Triggered emails tend to have higher open rates than non-triggered emails. Such triggered emails can be sent to customers for multiple actions such as re-engagement, up-selling, cross-selling, etc. Here are a few examples:
This email from Human shows the user’s weekly activity on their application. With first name personalization and real-time tracking, the email gives a detailed report of the user’s daily walking activity.
Here’s one from Grammarly.
Grammarly uses machine learning to keep track of each individual user’s activity on their site. This email shows a yearly summary of the total number of words written and the accuracy of the subscriber.
You can utilize Artificial Intelligence and Machine Learning to rapidly find content that is most likely to drive conversions for each individual subscriber. Machine learning helps your system find out what resonates best with specific users and can be helpful in creating subject lines, email copy and CTAs that are optimized for each user.
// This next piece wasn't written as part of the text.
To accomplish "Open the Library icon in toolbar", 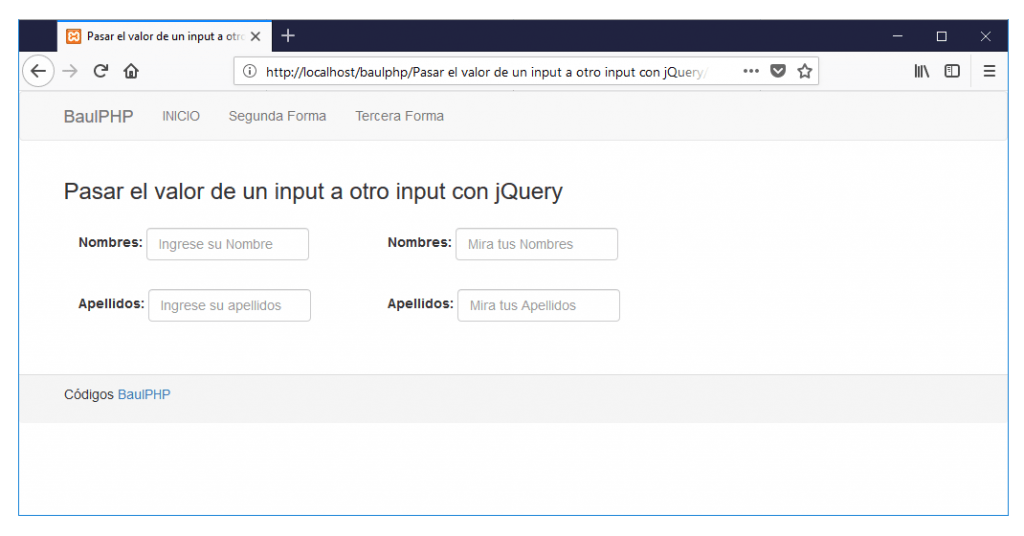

Another great to send relevant, targeted content is deliver product recommendations based on prior engagement with your brand. You can track subscribers’ purchase and browsing history and map them with their interests to select recommended products for them. Check out this email example from END.
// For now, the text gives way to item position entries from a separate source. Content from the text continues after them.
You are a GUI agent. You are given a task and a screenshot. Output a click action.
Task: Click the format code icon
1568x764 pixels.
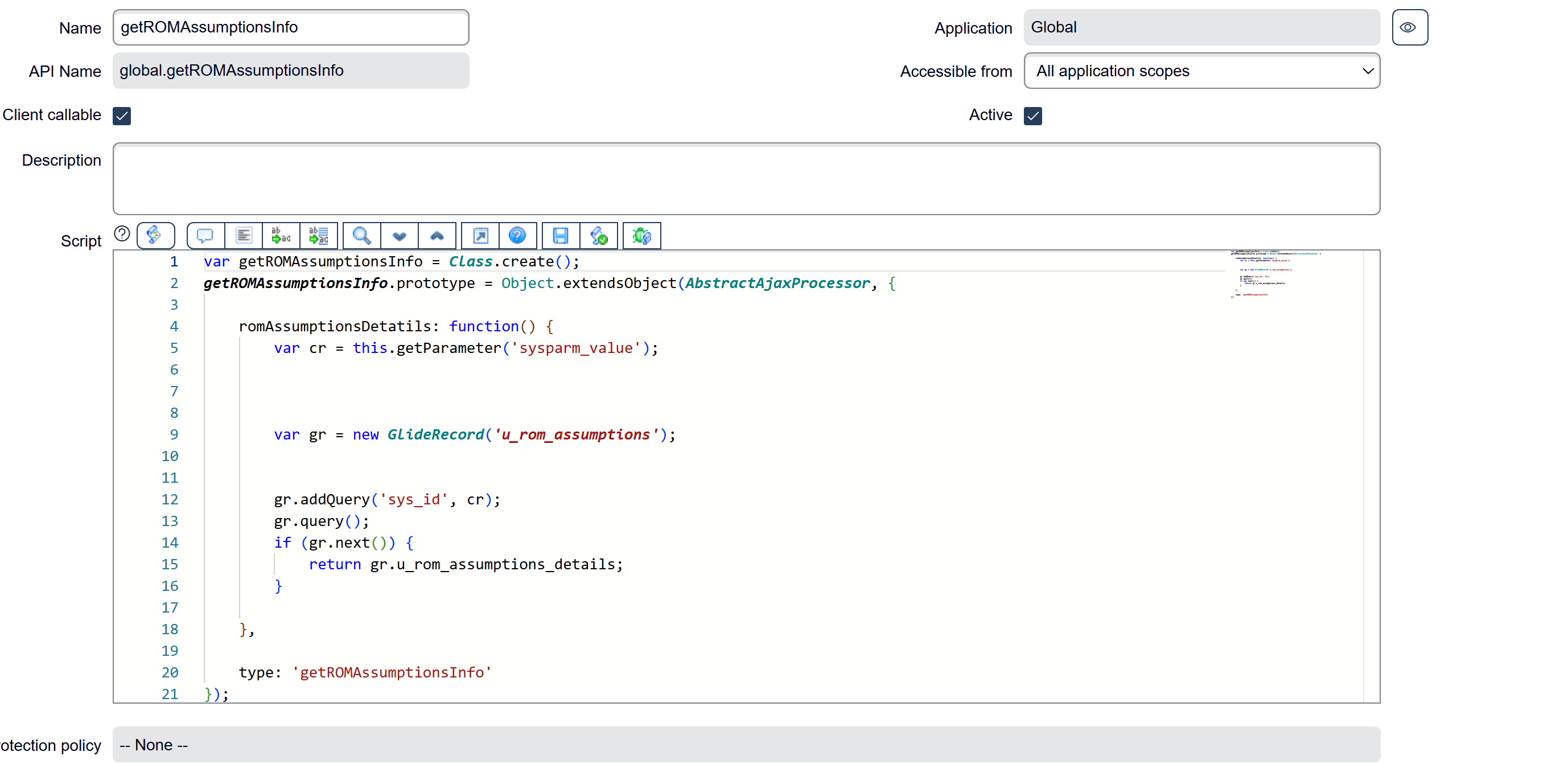click(x=244, y=235)
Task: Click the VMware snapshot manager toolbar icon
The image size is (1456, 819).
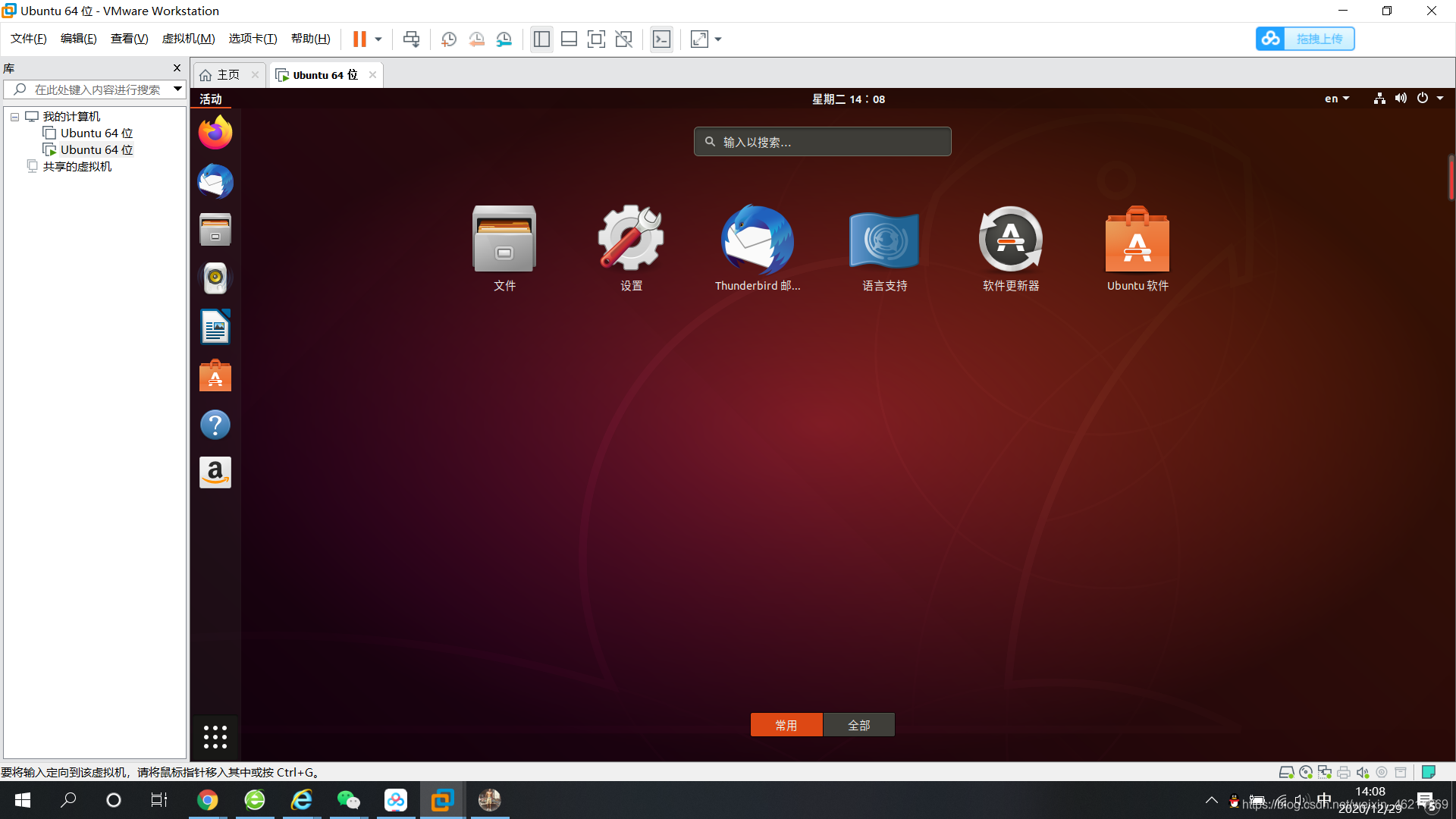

Going a step further, you can fully deliver personalized content through the use of dynamic content. Combining the concepts of machine learning, browse and purchase history, etc., brands can deliver dynamically changing content in emails to make them more relevant. For example, showing subscribers some items related to the ones in their cart can be a great tactic to entice them to buy the recommended products too. Check out this email from Adidas that makes use of dynamic content for emails to be sent to men and women.
Email send time is critical—yet sometimes overlooked—aspect of email marketing. Easier said than done, you need to send emails at times when your customers are most likely to open. Using machine learning, your system can learn when each individual recipient is most likely to open an email. Use this data to optimize your email delivery time for each subscriber. (Note: If you don’t have machine learning, simply do test groups at different times of day and see what times work best for your audience.)
Great use of personalization in your email marketing campaigns can get your customers more engaged with your brand. Collect the right data and leverage it in the right manner to improve your email marketing program.